Here are the symptoms you can expect to have with a tubal pregnancy:

  • Pain in the lower abdomen, which can be located in one side of the body.
  • Cramps in the lower abdomen.
  • Irregular vaginal bleeding, light or heavy.
  • Pregnancy nausea.
  • Feeling weak, dizzy, and like fainting.
  • A painful feeling in your neck and shoulders.

If you are experiencing these symptoms, you should head to the ER or call emergency services right away, regardless of whether you suspect an ectopic pregnancy. Remember that you do not need to have all, or indeed any, of the regular pregnancy signs to suffer from an ectopic pregnancy. A tubal pregnancy can never, under any circumstances, be carried to term or even to the stage at which the baby would be viable. Those tubal pregnancies that are detected earlier are treated more easily, meaning the woman's fertility (fallopian tube) has a higher chance of being preserved. Other types of ectopic pregnancies may have other symptoms. In some cases, women with sharp pains in their abdomen were dismissed by their OBGYNs as complaining about regular pregnancy symptoms, only to find out late into their pregnancies that they were suffering from an ectopic pregnancy in their abdominal cavity. A British baby who nestled into the outside of a bowel was safely delivered by c-section after six months of pregnancy a few years back.

How is an ectopic pregnancy diagnosed?

A urine pregnancy test and blood pregnancy test, both to determine levels of the hormone hCG, are usually carried out first when an ectopic pregnancy is suspected. Blood tests are more sensitive than urine pregnancy tests. Next, you will receive an ultrasound and a physical examination of the pelvis.

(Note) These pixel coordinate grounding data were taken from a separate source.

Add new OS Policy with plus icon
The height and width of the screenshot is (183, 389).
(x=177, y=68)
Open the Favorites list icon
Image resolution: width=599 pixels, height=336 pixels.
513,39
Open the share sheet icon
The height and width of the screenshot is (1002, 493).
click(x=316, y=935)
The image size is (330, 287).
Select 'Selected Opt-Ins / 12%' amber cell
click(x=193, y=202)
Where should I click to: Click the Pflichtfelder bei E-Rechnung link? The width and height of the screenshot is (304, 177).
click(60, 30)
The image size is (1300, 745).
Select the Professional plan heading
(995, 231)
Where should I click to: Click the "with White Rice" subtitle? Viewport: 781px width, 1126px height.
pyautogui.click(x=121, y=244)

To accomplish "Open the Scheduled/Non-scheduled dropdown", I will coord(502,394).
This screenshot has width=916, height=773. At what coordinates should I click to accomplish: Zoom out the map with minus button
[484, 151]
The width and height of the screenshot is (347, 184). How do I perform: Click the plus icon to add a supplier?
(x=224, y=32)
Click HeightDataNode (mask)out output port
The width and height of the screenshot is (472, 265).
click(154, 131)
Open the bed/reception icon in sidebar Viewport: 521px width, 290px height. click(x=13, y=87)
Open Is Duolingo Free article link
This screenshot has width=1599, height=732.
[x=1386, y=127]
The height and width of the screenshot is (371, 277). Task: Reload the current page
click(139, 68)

Ectopic pregnancy treatment options

There are four separate treatment options for ectopic pregnancies that develop inside the fallopian tubes. They are not all suitable for all circumstances. The treatment options are:

  • Expectant management, or doing nothing. This may be an option for women whose tubal pregnancies are detected very early on. In some cases, the embryo is reabsorbed by the body. Expectant management of a tubal pregnancy should include very thorough monitoring to assess the risk of the fallopian tube rupturing. This option should be discussed in great detail, and is not usually recommended.
  • Medication to prevent the embryonic tissue from growing further. In this case, the embryo will be reabsorbed by the body if everything goes well.
  • Laparascopic surgery to remove the embryo from the affected fallopian tube. This option aims to leave the fallopian tube intact, making future pregnancy easier.
  • Removing the fallopian tube along with the embryo, when there is immediate risk of rupture or the fallopian tube has already started rupturing.